She embraces her womanhood, and uses the artifacts of her womanhood to
overcome threats to both herself, and to the social institutions she holds dear
(specifically family).
I jumped off the rails a bit there, but I wanted to be sure
to give you a sense of how popular culture and avant-garde art are both
engaging with a conversation that Broken
Age is participating in. Broken Age's construction of womanhood
goes beyond just including a female-bodied character in the game: it presents a
reading of how a young woman can navigate hostile social structures and, in
doing so, exert her authority as an individual over the world. This is no mere eschewing of social morays,
this is full out confrontation with what it means to be a woman. Mainstream video games are straight up
terrible at presenting strong female characters without stripping them of their
femininity. Much as I love Sarah Lyons
and Alyx Vance, and as important as I think they are, they are, on some level,
unsexed (though one could aptly make the case that Alyx Vance's body is
frequently presented as potential subject for the male gaze throughout Half-Life 2). Vella isn't strong despite her womanhood,
she's strong because of her womanhood.
There's more to be said about how gender and sex and
authority fit together in Broken Age,
certainly, and I want to talk about that later. The politics of yarn alone could keep me
occupied for weeks, but if I keep going down this rabbit hole of how Vella's
specific construction as a female character resonates in an important critical,
artistic and social context, I'll never get to the second half of her
exceptional status in the context of video games: her race. See, Vella is a person of color, which is
nervous white person speak for "she has dark skin."
Normally people of color are, like women, relegated to broad
supporting roles in video games: even key characters of color, like Sergeant
Johnson of the Halo series, are drawn
from broadly constructed archetypes. The
hard-nosed black sergeant, the fast talking latino soldier, the jittery Asian
combat tech, these are the faces of Benetton that greet us in our video game
casts. Fortunately this is being
eschewed of late in a variety of spaces.

Click-target material
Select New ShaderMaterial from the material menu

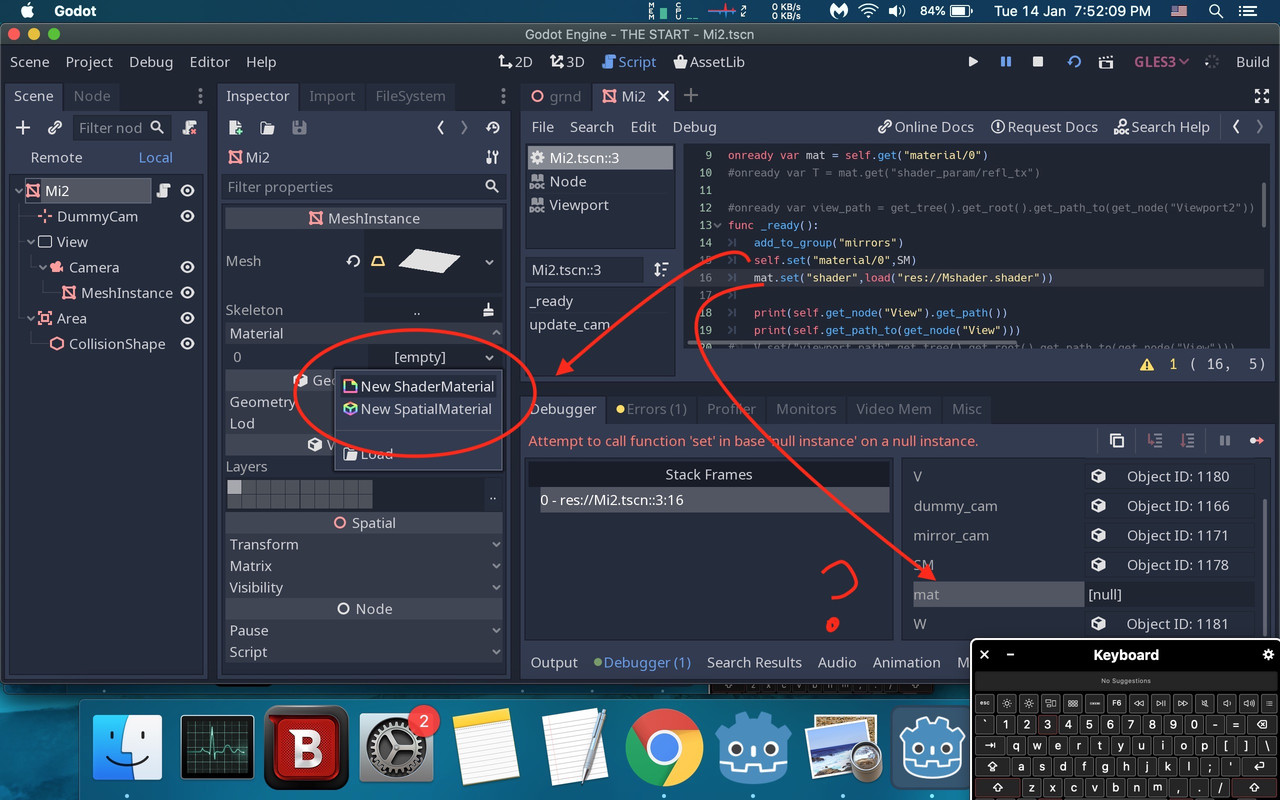click(x=418, y=386)
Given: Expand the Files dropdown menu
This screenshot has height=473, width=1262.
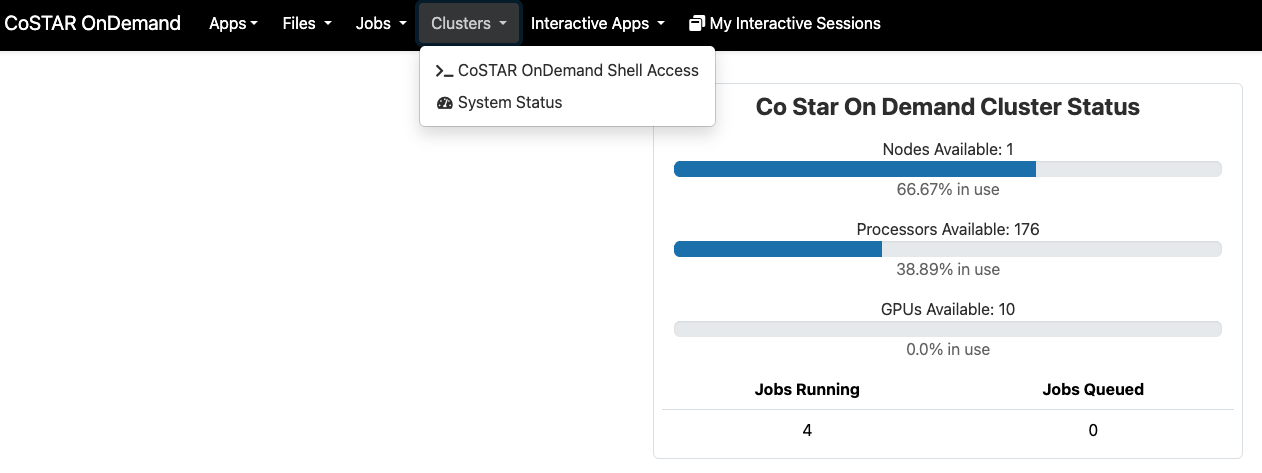Looking at the screenshot, I should click(x=307, y=23).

## AIM
Please mark each statement yes or no according to whether it agrees with the Broken Age passage, and quote the words from the passage that settle it. (a) Vella is strong because of her womanhood. (b) Sergeant Johnson of the Halo series is an original character who does not rely on archetypes. (c) Mainstream video games are good at presenting strong female characters without stripping them of their femininity. This material has no connection to the Broken Age passage.

## EXERCISE ANSWER
(a) Yes: "Vella isn't strong despite her womanhood, she's strong because of her womanhood."
(b) No: "even key characters of color, like Sergeant Johnson of the Halo series, are drawn from broadly constructed archetypes."
(c) No: "Mainstream video games are straight up terrible at presenting strong female characters without stripping them of their femininity."